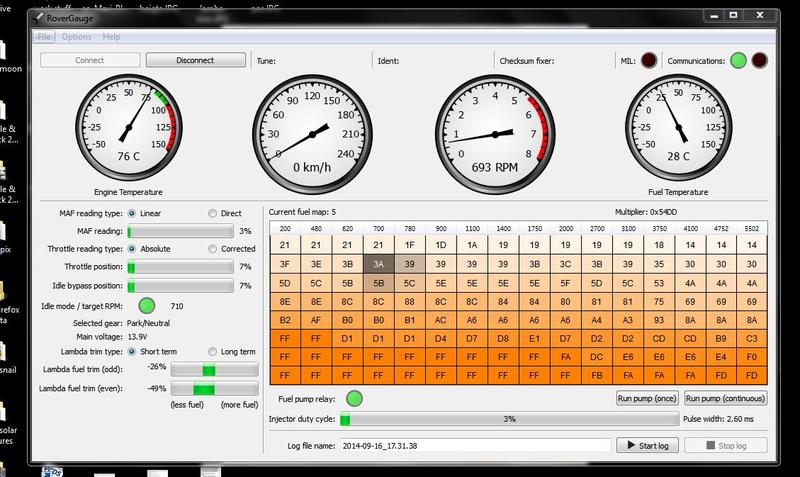800x477 pixels.
Task: Open the Options menu
Action: [76, 37]
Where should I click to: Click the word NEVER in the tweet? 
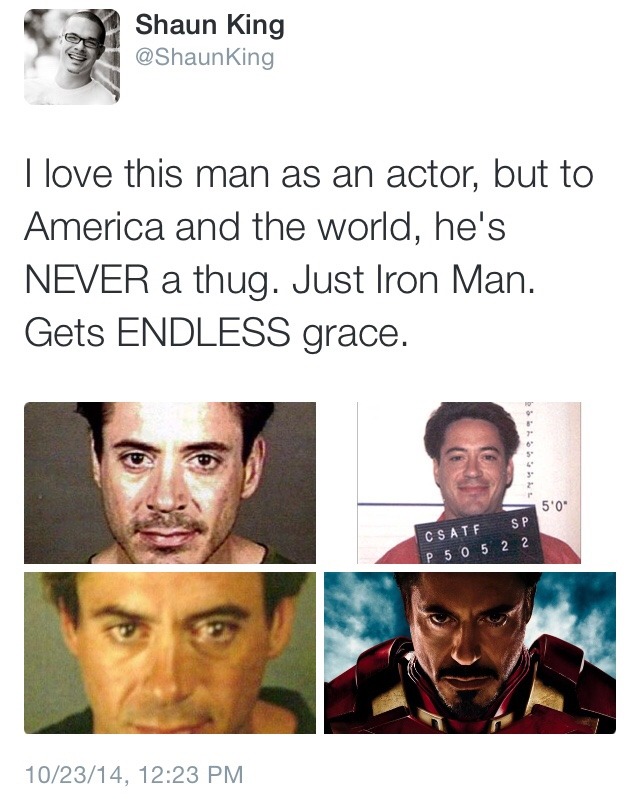coord(87,280)
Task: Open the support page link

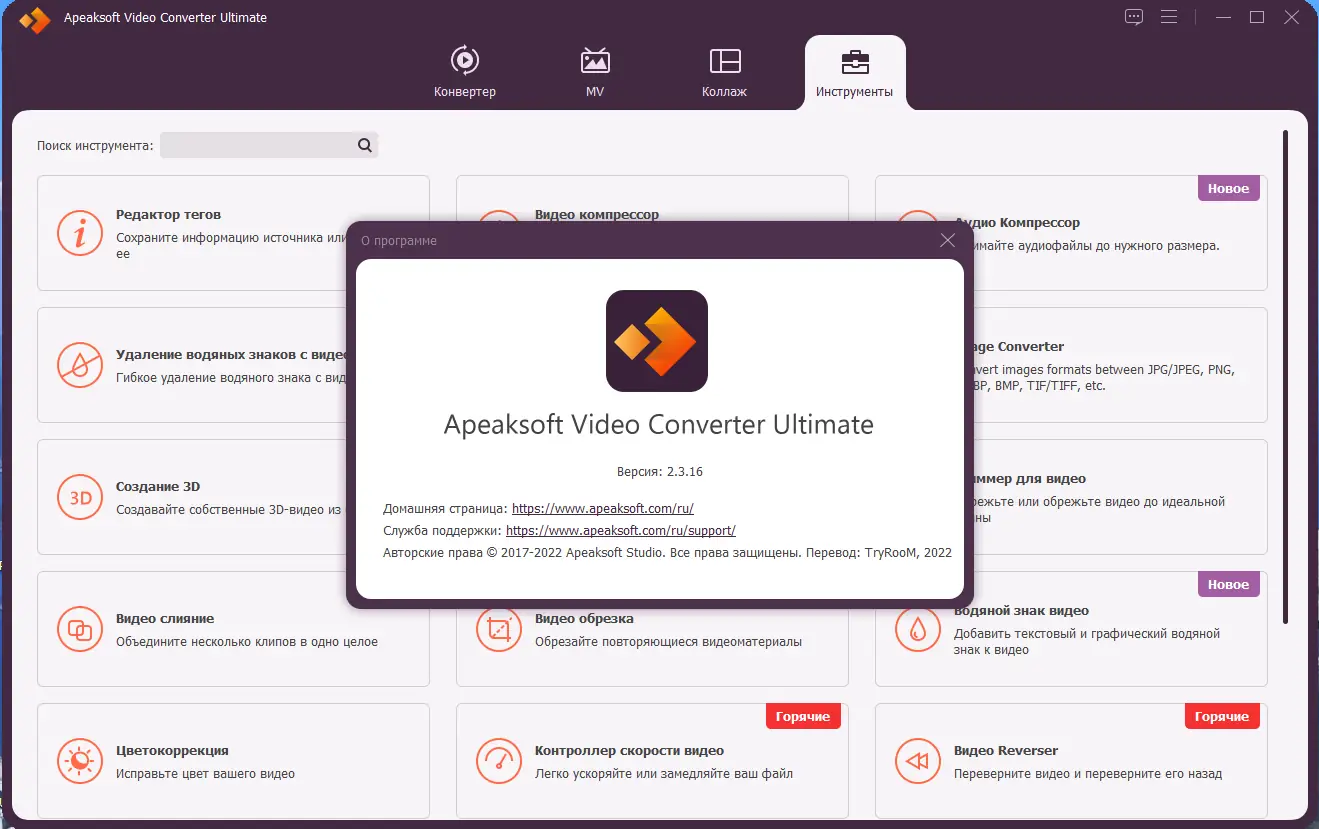Action: (620, 530)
----------------
▶ _Assignment_
Your answer should consist solely of the lines from the one with "Where should I" through the last line of the entries, restated word for word, with the pictures omitted.

▶ _Your solution_
Where should I click to: Click the word NEVER in the tweet? 
coord(87,280)
Task: Open the support page link

Action: (620, 530)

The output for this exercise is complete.